▶ **ACTION ITEM**: Print each entry verbatim.

DATASET: Begin

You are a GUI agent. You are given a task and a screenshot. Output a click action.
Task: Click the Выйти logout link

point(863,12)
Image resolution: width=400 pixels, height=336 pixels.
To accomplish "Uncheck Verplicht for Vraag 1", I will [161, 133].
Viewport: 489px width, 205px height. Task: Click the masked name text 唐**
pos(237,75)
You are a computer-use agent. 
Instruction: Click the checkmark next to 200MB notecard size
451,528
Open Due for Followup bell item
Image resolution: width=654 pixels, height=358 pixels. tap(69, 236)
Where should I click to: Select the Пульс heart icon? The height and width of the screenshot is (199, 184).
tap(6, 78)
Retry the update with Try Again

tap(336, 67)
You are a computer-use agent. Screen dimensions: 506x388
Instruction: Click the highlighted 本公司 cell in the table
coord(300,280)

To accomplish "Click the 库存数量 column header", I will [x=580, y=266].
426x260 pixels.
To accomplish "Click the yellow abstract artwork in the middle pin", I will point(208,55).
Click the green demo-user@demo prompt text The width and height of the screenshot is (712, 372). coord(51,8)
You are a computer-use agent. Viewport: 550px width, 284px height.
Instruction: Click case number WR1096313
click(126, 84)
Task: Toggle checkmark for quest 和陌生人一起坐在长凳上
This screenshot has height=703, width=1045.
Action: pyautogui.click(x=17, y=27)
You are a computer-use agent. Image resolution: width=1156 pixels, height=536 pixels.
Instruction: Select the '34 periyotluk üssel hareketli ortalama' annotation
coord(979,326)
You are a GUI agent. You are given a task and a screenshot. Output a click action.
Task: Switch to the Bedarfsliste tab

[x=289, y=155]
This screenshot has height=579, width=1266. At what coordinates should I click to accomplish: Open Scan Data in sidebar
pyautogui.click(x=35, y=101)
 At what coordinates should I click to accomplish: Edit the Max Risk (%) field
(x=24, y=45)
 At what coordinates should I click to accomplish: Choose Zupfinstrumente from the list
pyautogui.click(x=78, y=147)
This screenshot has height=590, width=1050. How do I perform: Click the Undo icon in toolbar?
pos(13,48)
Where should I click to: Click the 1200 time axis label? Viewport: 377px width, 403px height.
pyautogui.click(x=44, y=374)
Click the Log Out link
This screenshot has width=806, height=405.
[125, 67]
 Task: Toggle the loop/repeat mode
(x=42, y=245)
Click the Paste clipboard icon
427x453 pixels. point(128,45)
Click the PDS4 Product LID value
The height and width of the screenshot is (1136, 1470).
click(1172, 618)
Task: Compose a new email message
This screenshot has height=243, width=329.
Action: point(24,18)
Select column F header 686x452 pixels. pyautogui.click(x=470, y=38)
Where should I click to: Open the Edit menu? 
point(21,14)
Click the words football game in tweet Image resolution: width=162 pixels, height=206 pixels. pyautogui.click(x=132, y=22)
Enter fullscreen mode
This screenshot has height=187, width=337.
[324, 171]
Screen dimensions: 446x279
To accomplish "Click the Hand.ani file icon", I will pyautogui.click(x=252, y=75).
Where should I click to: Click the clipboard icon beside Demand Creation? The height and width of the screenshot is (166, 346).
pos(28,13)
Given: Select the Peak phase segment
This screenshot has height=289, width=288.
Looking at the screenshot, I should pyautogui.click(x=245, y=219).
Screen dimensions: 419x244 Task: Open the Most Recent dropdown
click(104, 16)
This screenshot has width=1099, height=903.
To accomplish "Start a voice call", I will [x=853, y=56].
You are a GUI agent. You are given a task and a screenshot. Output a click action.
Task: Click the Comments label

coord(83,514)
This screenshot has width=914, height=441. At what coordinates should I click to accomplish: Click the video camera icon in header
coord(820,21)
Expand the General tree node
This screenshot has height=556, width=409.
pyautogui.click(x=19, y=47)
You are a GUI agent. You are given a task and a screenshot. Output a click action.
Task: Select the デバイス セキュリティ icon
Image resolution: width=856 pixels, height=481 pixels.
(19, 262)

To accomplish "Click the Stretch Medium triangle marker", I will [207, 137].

DATASET: End

▶ **SOLUTION FOR THIS TASK**:
You are a GUI agent. You are given a task and a screenshot. Output a click action.
Task: Click the Выйти logout link

point(863,12)
Image resolution: width=400 pixels, height=336 pixels.
To accomplish "Uncheck Verplicht for Vraag 1", I will [161, 133].
Viewport: 489px width, 205px height. Task: Click the masked name text 唐**
pos(237,75)
You are a computer-use agent. 
Instruction: Click the checkmark next to 200MB notecard size
451,528
Open Due for Followup bell item
Image resolution: width=654 pixels, height=358 pixels. tap(69, 236)
Where should I click to: Select the Пульс heart icon? The height and width of the screenshot is (199, 184).
tap(6, 78)
Retry the update with Try Again

tap(336, 67)
You are a computer-use agent. Screen dimensions: 506x388
Instruction: Click the highlighted 本公司 cell in the table
coord(300,280)

To accomplish "Click the 库存数量 column header", I will [x=580, y=266].
426x260 pixels.
To accomplish "Click the yellow abstract artwork in the middle pin", I will point(208,55).
Click the green demo-user@demo prompt text The width and height of the screenshot is (712, 372). coord(51,8)
You are a computer-use agent. Viewport: 550px width, 284px height.
Instruction: Click case number WR1096313
click(126, 84)
Task: Toggle checkmark for quest 和陌生人一起坐在长凳上
This screenshot has height=703, width=1045.
Action: pyautogui.click(x=17, y=27)
You are a computer-use agent. Image resolution: width=1156 pixels, height=536 pixels.
Instruction: Select the '34 periyotluk üssel hareketli ortalama' annotation
coord(979,326)
You are a GUI agent. You are given a task and a screenshot. Output a click action.
Task: Switch to the Bedarfsliste tab

[x=289, y=155]
This screenshot has height=579, width=1266. At what coordinates should I click to accomplish: Open Scan Data in sidebar
pyautogui.click(x=35, y=101)
 At what coordinates should I click to accomplish: Edit the Max Risk (%) field
(x=24, y=45)
 At what coordinates should I click to accomplish: Choose Zupfinstrumente from the list
pyautogui.click(x=78, y=147)
This screenshot has height=590, width=1050. How do I perform: Click the Undo icon in toolbar?
pos(13,48)
Where should I click to: Click the 1200 time axis label? Viewport: 377px width, 403px height.
pyautogui.click(x=44, y=374)
Click the Log Out link
This screenshot has width=806, height=405.
[125, 67]
 Task: Toggle the loop/repeat mode
(x=42, y=245)
Click the Paste clipboard icon
427x453 pixels. point(128,45)
Click the PDS4 Product LID value
The height and width of the screenshot is (1136, 1470).
click(1172, 618)
Task: Compose a new email message
This screenshot has height=243, width=329.
Action: point(24,18)
Select column F header 686x452 pixels. pyautogui.click(x=470, y=38)
Where should I click to: Open the Edit menu? 
point(21,14)
Click the words football game in tweet Image resolution: width=162 pixels, height=206 pixels. pyautogui.click(x=132, y=22)
Enter fullscreen mode
This screenshot has height=187, width=337.
[324, 171]
Screen dimensions: 446x279
To accomplish "Click the Hand.ani file icon", I will pyautogui.click(x=252, y=75).
Where should I click to: Click the clipboard icon beside Demand Creation? The height and width of the screenshot is (166, 346).
pos(28,13)
Given: Select the Peak phase segment
This screenshot has height=289, width=288.
Looking at the screenshot, I should pyautogui.click(x=245, y=219).
Screen dimensions: 419x244 Task: Open the Most Recent dropdown
click(104, 16)
This screenshot has width=1099, height=903.
To accomplish "Start a voice call", I will [x=853, y=56].
You are a GUI agent. You are given a task and a screenshot. Output a click action.
Task: Click the Comments label

coord(83,514)
This screenshot has width=914, height=441. At what coordinates should I click to accomplish: Click the video camera icon in header
coord(820,21)
Expand the General tree node
This screenshot has height=556, width=409.
pyautogui.click(x=19, y=47)
You are a GUI agent. You are given a task and a screenshot. Output a click action.
Task: Select the デバイス セキュリティ icon
Image resolution: width=856 pixels, height=481 pixels.
(19, 262)

To accomplish "Click the Stretch Medium triangle marker", I will [207, 137].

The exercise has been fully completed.